As an important part of supporting unified stream and batch processing and cloud-native services of Flink, Flink Remote Shuffle became open source today.
Flink Remote Shuffle is a Shuffle implementation that uses external services to complete data exchange between tasks in batch scenarios. This article introduces the research and development background and the design and use of Flink Remote Shuffle.
Flink Remote Shuffle stems from increasing user demand for unified stream and batch processing and cloud-native services.
Real-time processing can improve the user experience and increase the competitiveness of services in the market. Therefore, more business scenarios contain the requirements of real-time and offline processing. If stream processing and batch processing are completed in different frameworks, inconveniences occur in framework learning, code development, and online O&M. At the same time, real-time processing in many application scenarios is limited due to delayed data (for example, users may fill in comments after a long time) or business logic upgrades, and offline tasks are used for data revision. If we use two different frameworks to write two pieces of code logic, inconsistent calculation results may appear.

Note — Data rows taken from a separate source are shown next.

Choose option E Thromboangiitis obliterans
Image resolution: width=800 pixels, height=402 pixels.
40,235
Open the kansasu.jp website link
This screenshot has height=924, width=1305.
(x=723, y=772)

Flink introduced a data model of unified stream and batch processing to solve these problems. It uses a set of APIs to process real-time data and offline data. Flink designs and implements DataStream API  + Table / SQL API  + Connector 3 that unifies stream and batch processing to support this goal. Flink also supports the scheduling  of unified stream and batch processing at the execution layer  and Batch execution mode optimized for batch processing. Flink is required to support the Batch execution mode and implement an efficient and stable Blocking Shuffle. The built-in Blocking Shuffle of Flink continues to rely on TaskManager, where the upstream resides, to provide data read services for the downstream after the upstream ends. This prevents TaskManager from being released immediately, reducing resource utilization. The stability of the Shuffle service is affected by the stability of task execution.

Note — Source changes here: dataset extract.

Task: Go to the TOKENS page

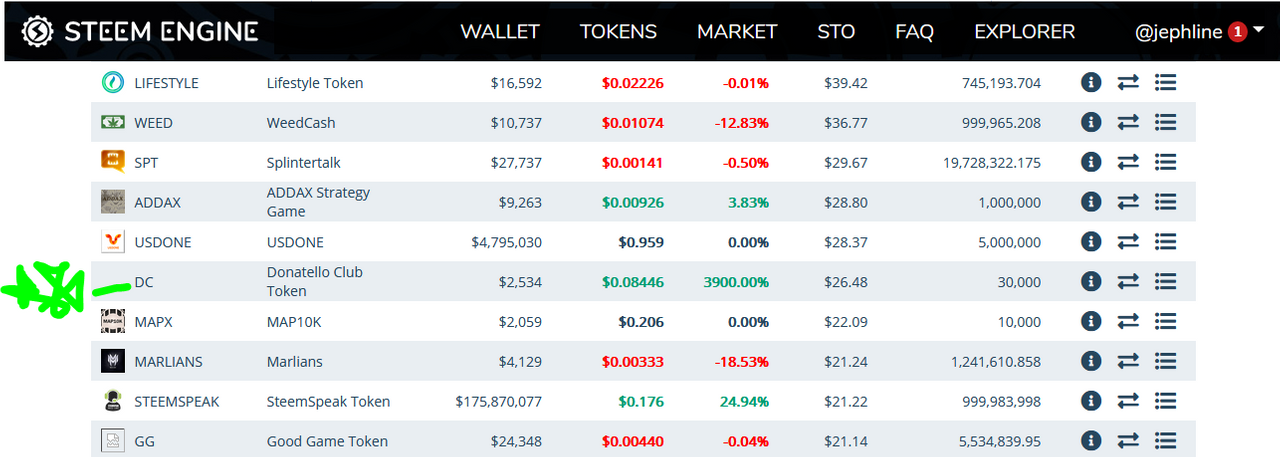Action: point(618,32)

On the other hand, cloud-native can improve cluster resource utilization by supporting offline and online hybrid deployment. It provides unified O&M operation interfaces to reduce O&M costs and supports task auto scaling through dynamic resource orchestration. Therefore, more users are using Kubernetes to manage their cluster resources. Flink actively embraces cloud-native. In addition to providing native support for Kubernetes, 7 Flink provides Adaptive Scheduler , which dynamically scales based on the number of resources and promotes the separation of storage and computing  of State. The Shuffle process is the largest user of local disks, so some problems must be solved to allow the Batch mode to support cloud-native better. These problems include the separation of storage and computing for Blocking Shuffle, occupation reduction of local disks, and decoupling between computing and storage resources.
Therefore, if you want to support unified stream and batch processing and cloud-native better, independent Shuffle services are the only way to realize data transmission between tasks.
Flink Remote Shuffle is designed and implemented based on the ideas above. It supports multiple important features, including:
1) Storage and Computing Separation: Separated storage and computing enable computing resources and storage resources to scale independently. Computing resources can be released after computing is completed. Shuffle stability is no longer affected by computing stability.
2) Multiple Deployment Modes: Flink Remote Shuffle supports deployment in Kubernetes, Yarn, and Standalone environments.
3) Flink Remote Shuffle adopts a traffic control mechanism similar to the Credit-Based mechanism to realize zero-copy data transmission. Managed memory is used to the maximum extent to avoid Out of Memory (OOM) events and improve the system stability and performance.
4) Multiple optimizations are realized to provide excellent performance and stability, including load balancing, disk I/O optimization, data compression, connection reuse, and small packet merging.
5) Flink Remote Shuffle supports the correctness verification of Shuffle data and tolerates restarts of Shuffle processes and physical nodes.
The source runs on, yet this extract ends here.